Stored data

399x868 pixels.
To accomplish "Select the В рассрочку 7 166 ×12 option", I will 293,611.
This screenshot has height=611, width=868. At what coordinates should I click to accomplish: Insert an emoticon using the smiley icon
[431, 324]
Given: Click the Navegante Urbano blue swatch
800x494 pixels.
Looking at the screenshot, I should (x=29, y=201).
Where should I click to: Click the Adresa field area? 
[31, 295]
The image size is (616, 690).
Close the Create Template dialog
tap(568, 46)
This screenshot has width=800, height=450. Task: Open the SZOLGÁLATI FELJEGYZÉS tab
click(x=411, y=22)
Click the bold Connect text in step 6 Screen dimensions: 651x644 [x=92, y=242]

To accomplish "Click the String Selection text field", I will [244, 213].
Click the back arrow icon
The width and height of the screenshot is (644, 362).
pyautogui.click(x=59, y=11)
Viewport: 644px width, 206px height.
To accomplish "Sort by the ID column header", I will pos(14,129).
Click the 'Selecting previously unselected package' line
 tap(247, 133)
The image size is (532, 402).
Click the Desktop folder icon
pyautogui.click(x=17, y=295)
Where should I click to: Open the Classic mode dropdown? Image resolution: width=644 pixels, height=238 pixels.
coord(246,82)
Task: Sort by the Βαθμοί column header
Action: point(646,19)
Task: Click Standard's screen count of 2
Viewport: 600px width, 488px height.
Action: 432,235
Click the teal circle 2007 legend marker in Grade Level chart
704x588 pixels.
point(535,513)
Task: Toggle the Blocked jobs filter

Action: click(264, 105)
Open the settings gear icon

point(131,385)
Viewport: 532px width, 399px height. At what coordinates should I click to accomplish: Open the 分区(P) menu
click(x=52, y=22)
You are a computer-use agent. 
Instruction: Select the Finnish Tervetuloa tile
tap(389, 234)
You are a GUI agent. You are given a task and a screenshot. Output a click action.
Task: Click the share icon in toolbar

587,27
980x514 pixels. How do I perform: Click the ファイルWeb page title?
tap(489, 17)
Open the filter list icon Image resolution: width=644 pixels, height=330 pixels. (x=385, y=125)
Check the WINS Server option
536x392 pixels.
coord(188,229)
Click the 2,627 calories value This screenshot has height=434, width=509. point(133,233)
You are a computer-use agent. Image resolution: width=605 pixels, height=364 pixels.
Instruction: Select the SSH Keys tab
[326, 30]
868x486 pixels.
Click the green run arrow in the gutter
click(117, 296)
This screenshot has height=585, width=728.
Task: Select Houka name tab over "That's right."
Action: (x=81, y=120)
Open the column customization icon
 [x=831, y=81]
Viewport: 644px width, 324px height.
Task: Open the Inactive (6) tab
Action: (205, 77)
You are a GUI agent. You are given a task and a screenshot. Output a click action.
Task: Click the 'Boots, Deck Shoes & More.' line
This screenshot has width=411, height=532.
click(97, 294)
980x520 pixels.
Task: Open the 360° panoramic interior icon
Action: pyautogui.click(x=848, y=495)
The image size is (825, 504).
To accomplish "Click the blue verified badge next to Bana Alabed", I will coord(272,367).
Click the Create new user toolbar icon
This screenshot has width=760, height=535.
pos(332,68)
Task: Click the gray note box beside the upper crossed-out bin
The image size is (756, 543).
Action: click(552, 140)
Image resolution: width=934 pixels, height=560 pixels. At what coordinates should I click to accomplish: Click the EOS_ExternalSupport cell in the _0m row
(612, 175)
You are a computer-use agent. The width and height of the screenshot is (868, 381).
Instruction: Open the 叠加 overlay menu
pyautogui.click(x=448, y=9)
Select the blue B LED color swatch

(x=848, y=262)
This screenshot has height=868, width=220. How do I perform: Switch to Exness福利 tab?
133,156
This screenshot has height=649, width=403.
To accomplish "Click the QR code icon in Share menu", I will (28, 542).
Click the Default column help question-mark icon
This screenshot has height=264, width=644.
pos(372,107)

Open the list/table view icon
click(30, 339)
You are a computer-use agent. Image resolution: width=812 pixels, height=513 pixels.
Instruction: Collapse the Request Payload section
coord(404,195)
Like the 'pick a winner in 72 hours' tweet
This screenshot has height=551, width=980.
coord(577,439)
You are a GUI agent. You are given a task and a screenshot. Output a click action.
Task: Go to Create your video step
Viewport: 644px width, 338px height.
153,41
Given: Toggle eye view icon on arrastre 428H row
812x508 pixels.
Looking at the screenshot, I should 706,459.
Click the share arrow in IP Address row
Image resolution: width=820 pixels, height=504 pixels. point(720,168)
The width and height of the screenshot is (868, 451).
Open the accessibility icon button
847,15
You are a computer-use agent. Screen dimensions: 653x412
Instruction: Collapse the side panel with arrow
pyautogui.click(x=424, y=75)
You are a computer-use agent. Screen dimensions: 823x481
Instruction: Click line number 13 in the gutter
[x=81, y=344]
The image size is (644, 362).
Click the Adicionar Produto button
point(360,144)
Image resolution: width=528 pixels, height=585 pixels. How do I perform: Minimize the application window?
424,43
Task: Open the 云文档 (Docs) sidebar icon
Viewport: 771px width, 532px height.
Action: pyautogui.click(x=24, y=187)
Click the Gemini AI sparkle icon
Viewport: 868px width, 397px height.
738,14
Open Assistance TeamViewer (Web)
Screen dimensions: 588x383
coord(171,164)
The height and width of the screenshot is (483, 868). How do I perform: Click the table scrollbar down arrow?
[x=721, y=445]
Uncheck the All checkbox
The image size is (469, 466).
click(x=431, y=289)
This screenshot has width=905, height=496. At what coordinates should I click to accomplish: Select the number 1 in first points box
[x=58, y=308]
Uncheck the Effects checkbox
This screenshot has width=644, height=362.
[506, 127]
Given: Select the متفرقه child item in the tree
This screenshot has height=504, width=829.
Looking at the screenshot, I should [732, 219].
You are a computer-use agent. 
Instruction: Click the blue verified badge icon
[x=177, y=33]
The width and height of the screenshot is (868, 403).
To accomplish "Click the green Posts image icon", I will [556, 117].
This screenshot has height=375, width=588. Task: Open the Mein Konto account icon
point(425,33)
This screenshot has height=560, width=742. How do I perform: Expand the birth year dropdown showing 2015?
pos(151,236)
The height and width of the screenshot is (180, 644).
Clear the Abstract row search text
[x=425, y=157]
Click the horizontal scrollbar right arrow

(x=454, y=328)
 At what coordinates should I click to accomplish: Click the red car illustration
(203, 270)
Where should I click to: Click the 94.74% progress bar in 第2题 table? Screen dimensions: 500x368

* HOW TO COMPLETE THIS TASK *
Exact copies of all the records are required.

* SOLUTION TO THE EXERCISE *
399x868 pixels.
To accomplish "Select the В рассрочку 7 166 ×12 option", I will 293,611.
This screenshot has height=611, width=868. At what coordinates should I click to accomplish: Insert an emoticon using the smiley icon
[431, 324]
Given: Click the Navegante Urbano blue swatch
800x494 pixels.
Looking at the screenshot, I should (x=29, y=201).
Where should I click to: Click the Adresa field area? 
[31, 295]
The image size is (616, 690).
Close the Create Template dialog
tap(568, 46)
This screenshot has width=800, height=450. Task: Open the SZOLGÁLATI FELJEGYZÉS tab
click(x=411, y=22)
Click the bold Connect text in step 6 Screen dimensions: 651x644 [x=92, y=242]

To accomplish "Click the String Selection text field", I will [244, 213].
Click the back arrow icon
The width and height of the screenshot is (644, 362).
pyautogui.click(x=59, y=11)
Viewport: 644px width, 206px height.
To accomplish "Sort by the ID column header", I will pos(14,129).
Click the 'Selecting previously unselected package' line
 tap(247, 133)
The image size is (532, 402).
Click the Desktop folder icon
pyautogui.click(x=17, y=295)
Where should I click to: Open the Classic mode dropdown? Image resolution: width=644 pixels, height=238 pixels.
coord(246,82)
Task: Sort by the Βαθμοί column header
Action: point(646,19)
Task: Click Standard's screen count of 2
Viewport: 600px width, 488px height.
Action: 432,235
Click the teal circle 2007 legend marker in Grade Level chart
704x588 pixels.
point(535,513)
Task: Toggle the Blocked jobs filter

Action: click(264, 105)
Open the settings gear icon

point(131,385)
Viewport: 532px width, 399px height. At what coordinates should I click to accomplish: Open the 分区(P) menu
click(x=52, y=22)
You are a computer-use agent. 
Instruction: Select the Finnish Tervetuloa tile
tap(389, 234)
You are a GUI agent. You are given a task and a screenshot. Output a click action.
Task: Click the share icon in toolbar

587,27
980x514 pixels. How do I perform: Click the ファイルWeb page title?
tap(489, 17)
Open the filter list icon Image resolution: width=644 pixels, height=330 pixels. (x=385, y=125)
Check the WINS Server option
536x392 pixels.
coord(188,229)
Click the 2,627 calories value This screenshot has height=434, width=509. point(133,233)
You are a computer-use agent. Image resolution: width=605 pixels, height=364 pixels.
Instruction: Select the SSH Keys tab
[326, 30]
868x486 pixels.
Click the green run arrow in the gutter
click(117, 296)
This screenshot has height=585, width=728.
Task: Select Houka name tab over "That's right."
Action: (x=81, y=120)
Open the column customization icon
 [x=831, y=81]
Viewport: 644px width, 324px height.
Task: Open the Inactive (6) tab
Action: (205, 77)
You are a GUI agent. You are given a task and a screenshot. Output a click action.
Task: Click the 'Boots, Deck Shoes & More.' line
This screenshot has width=411, height=532.
click(97, 294)
980x520 pixels.
Task: Open the 360° panoramic interior icon
Action: pyautogui.click(x=848, y=495)
The image size is (825, 504).
To accomplish "Click the blue verified badge next to Bana Alabed", I will coord(272,367).
Click the Create new user toolbar icon
This screenshot has width=760, height=535.
pos(332,68)
Task: Click the gray note box beside the upper crossed-out bin
The image size is (756, 543).
Action: click(552, 140)
Image resolution: width=934 pixels, height=560 pixels. At what coordinates should I click to accomplish: Click the EOS_ExternalSupport cell in the _0m row
(612, 175)
You are a computer-use agent. The width and height of the screenshot is (868, 381).
Instruction: Open the 叠加 overlay menu
pyautogui.click(x=448, y=9)
Select the blue B LED color swatch

(x=848, y=262)
This screenshot has height=868, width=220. How do I perform: Switch to Exness福利 tab?
133,156
This screenshot has height=649, width=403.
To accomplish "Click the QR code icon in Share menu", I will (28, 542).
Click the Default column help question-mark icon
This screenshot has height=264, width=644.
pos(372,107)

Open the list/table view icon
click(30, 339)
You are a computer-use agent. Image resolution: width=812 pixels, height=513 pixels.
Instruction: Collapse the Request Payload section
coord(404,195)
Like the 'pick a winner in 72 hours' tweet
This screenshot has height=551, width=980.
coord(577,439)
You are a GUI agent. You are given a task and a screenshot. Output a click action.
Task: Go to Create your video step
Viewport: 644px width, 338px height.
153,41
Given: Toggle eye view icon on arrastre 428H row
812x508 pixels.
Looking at the screenshot, I should 706,459.
Click the share arrow in IP Address row
Image resolution: width=820 pixels, height=504 pixels. point(720,168)
The width and height of the screenshot is (868, 451).
Open the accessibility icon button
847,15
You are a computer-use agent. Screen dimensions: 653x412
Instruction: Collapse the side panel with arrow
pyautogui.click(x=424, y=75)
You are a computer-use agent. Screen dimensions: 823x481
Instruction: Click line number 13 in the gutter
[x=81, y=344]
The image size is (644, 362).
Click the Adicionar Produto button
point(360,144)
Image resolution: width=528 pixels, height=585 pixels. How do I perform: Minimize the application window?
424,43
Task: Open the 云文档 (Docs) sidebar icon
Viewport: 771px width, 532px height.
Action: pyautogui.click(x=24, y=187)
Click the Gemini AI sparkle icon
Viewport: 868px width, 397px height.
738,14
Open Assistance TeamViewer (Web)
Screen dimensions: 588x383
coord(171,164)
The height and width of the screenshot is (483, 868). How do I perform: Click the table scrollbar down arrow?
[x=721, y=445]
Uncheck the All checkbox
The image size is (469, 466).
click(x=431, y=289)
This screenshot has width=905, height=496. At what coordinates should I click to accomplish: Select the number 1 in first points box
[x=58, y=308]
Uncheck the Effects checkbox
This screenshot has width=644, height=362.
[506, 127]
Given: Select the متفرقه child item in the tree
This screenshot has height=504, width=829.
Looking at the screenshot, I should [732, 219].
You are a computer-use agent. 
Instruction: Click the blue verified badge icon
[x=177, y=33]
The width and height of the screenshot is (868, 403).
To accomplish "Click the green Posts image icon", I will [556, 117].
This screenshot has height=375, width=588. Task: Open the Mein Konto account icon
point(425,33)
This screenshot has height=560, width=742. How do I perform: Expand the birth year dropdown showing 2015?
pos(151,236)
The height and width of the screenshot is (180, 644).
Clear the Abstract row search text
[x=425, y=157]
Click the horizontal scrollbar right arrow

(x=454, y=328)
 At what coordinates should I click to accomplish: Click the red car illustration
(203, 270)
Where should I click to: Click the 94.74% progress bar in 第2题 table? Screen dimensions: 500x368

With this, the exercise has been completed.